The result is intentionally descriptive. `Kind` tells you whether the candidate came from frontmatter, a Markdown code block, an XML-like tag, or raw text. `Format` records the guessed data format. The row and column fields let a tool point back to the original source.

## Narrow the extractor when the wrapper is known

Once a script knows the source shape, call a specific helper. This makes command behavior easier to explain and tests easier to read.

```js
const frontmatter = extract.frontmatter(markdownText);
const blocks = extract.markdownCodeBlocks(markdownText);
const tagged = extract.xmlTagged(modelResponse);
const raw = extract.rawStructured(possibleJsonOrYaml);
```

The XML helper is XML-like rather than a full XML parser. It recognizes simple same-name wrappers such as `<json>...</json>` and `<yaml>...</yaml>`, which are common in model responses and prompt protocols.

## Validate before parsing

Candidates are not trusted parsed values. Validate a candidate before handing its payload to `JSON.parse()` or to a YAML parser.

```js
const candidate = extract.all(input)[0];
const validation = extract.validate(candidate);

if (!validation.Valid) {
  throw new Error("candidate did not validate");
}

console.log(validation.Sanitized);
```

For JSON and YAML, validation delegates to the same repair semantics exposed by `require("sanitize")`. That means extraction and repair compose: first find the likely payload, then ask the format-specific sanitizer whether it can be made parseable.

## Preserve positions in tools

A command-line tool can return only the payload text, but a review tool should preserve positions. `StartRow`, `StartColumn`, `PayloadStartRow`, and `PayloadStartColumn` are what make it possible to highlight the wrapper and explain the extraction result to a user.

```js
const rows = extract.all(input).map((candidate) => ({
  kind: candidate.Kind,
  format: candidate.Format,
  startsAt: `${candidate.StartRow}:${candidate.StartColumn}`,
  payloadStartsAt: `${candidate.PayloadStartRow}:${candidate.PayloadStartColumn}`,
}));
```

## Decide how to handle overlaps

`all()` currently keeps overlapping candidates.

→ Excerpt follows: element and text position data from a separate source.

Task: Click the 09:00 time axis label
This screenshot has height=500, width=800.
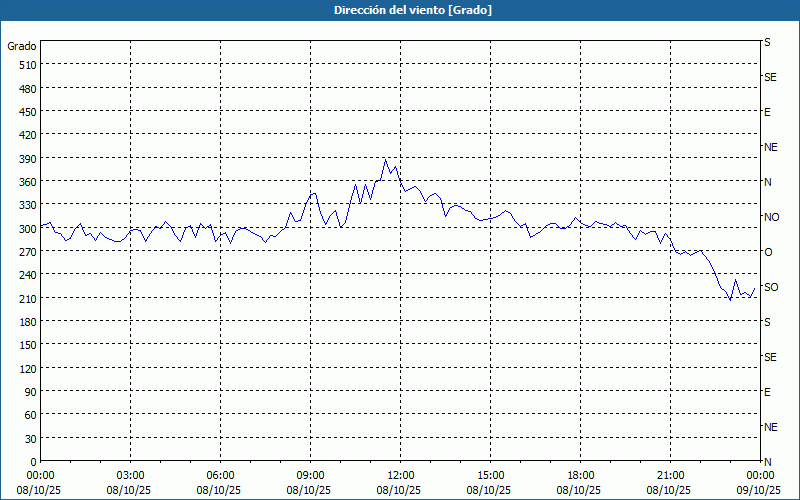Action: [310, 475]
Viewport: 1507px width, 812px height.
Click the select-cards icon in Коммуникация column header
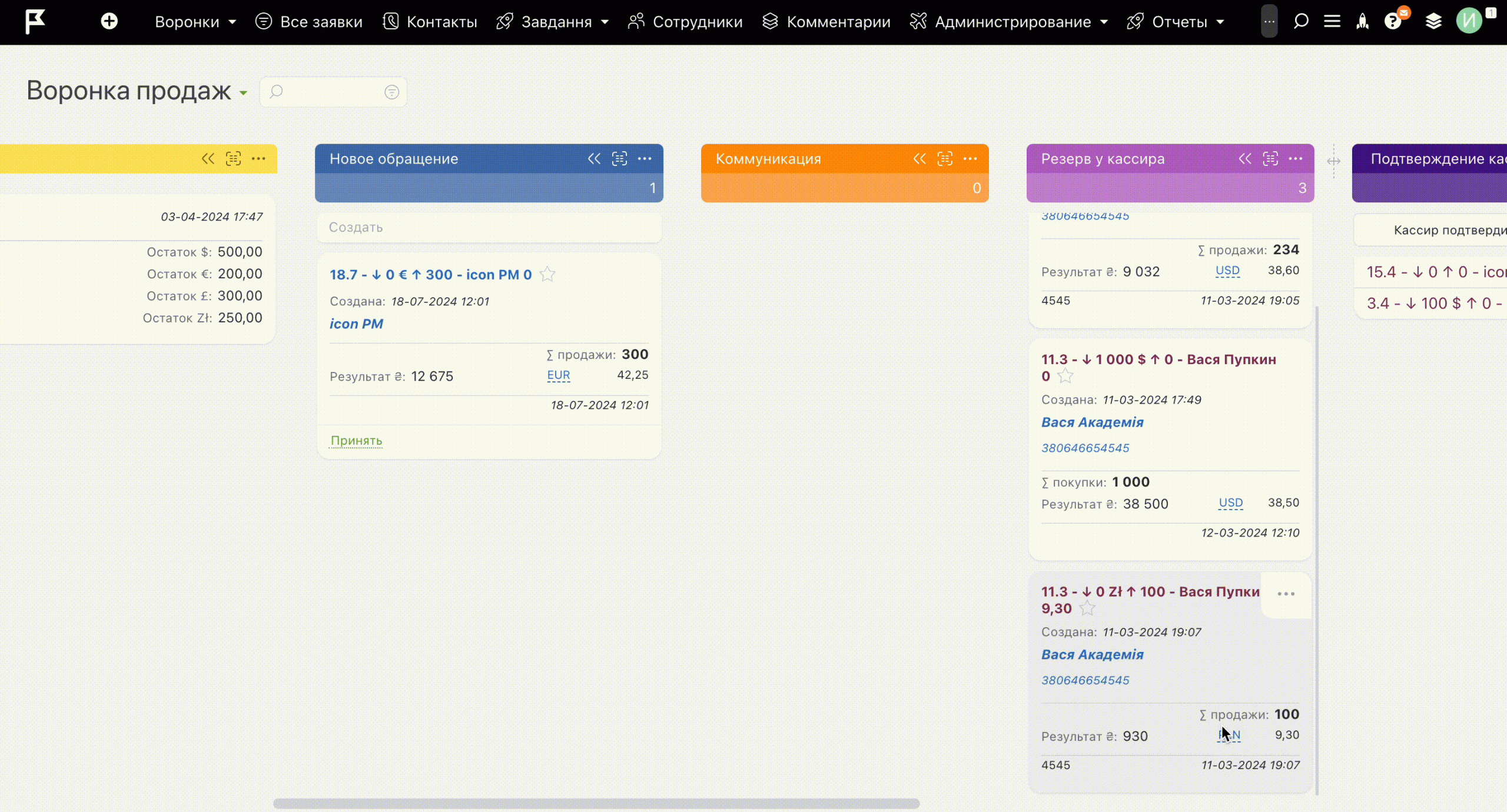(945, 159)
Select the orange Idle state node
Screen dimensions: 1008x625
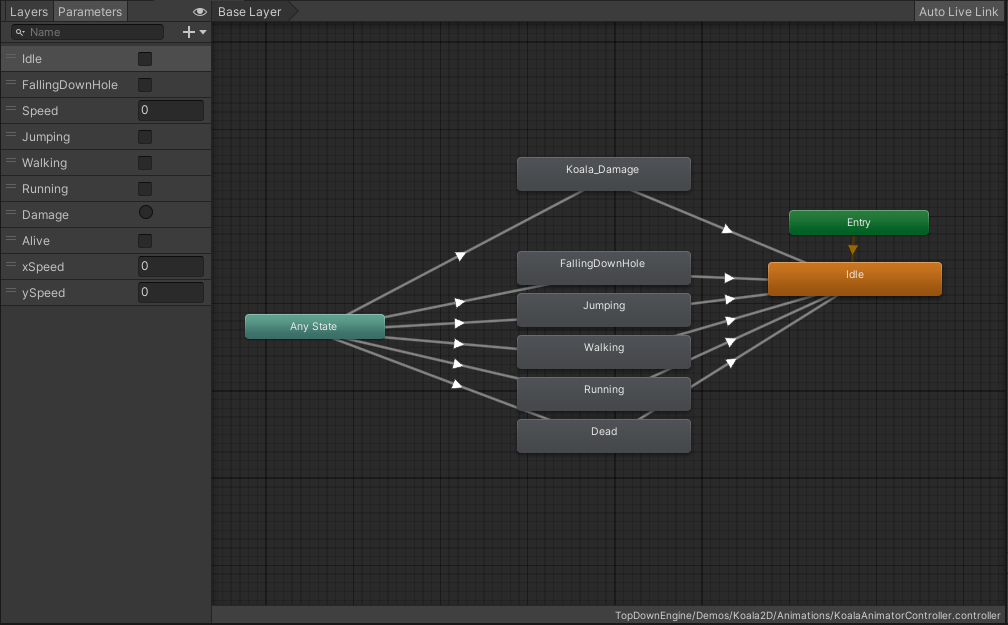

That is a feature of the evidence-first design. A document can have YAML frontmatter and also look like a raw YAML document; a Markdown code block can appear inside a larger wrapper. The module shows the evidence and leaves the policy to the caller.

Common policies are:

- Prefer wrapped candidates over raw whole-document candidates.
- Show every candidate to a human reviewer.
- Validate every candidate and keep the highest-confidence valid result.

## Running the included examples

The demo script reads a sample Markdown document and prints the discovered candidates and validation results.

```bash
./dist/goja-text run examples/js/extract-demo.js
```

The bundled root-mounted JavaScript verbs turn extraction into reusable commands:

```bash
./dist/goja-text extract list examples/text/structured-data-sample.md
./dist/goja-text extract validate examples/text/structured-data-sample.md
```

These verbs are a useful starting point for automation because they return structured rows rather than prose output.

## Key points

- Extraction returns candidates, not trusted values.
- Positions and wrapper metadata are part of the result because they make extraction explainable.
- Use specific helpers when the source shape is known; use `all()` when exploring mixed documents.
- Validate candidates before parsing or applying domain rules.
- Treat overlap handling as an application policy, not a hidden module decision.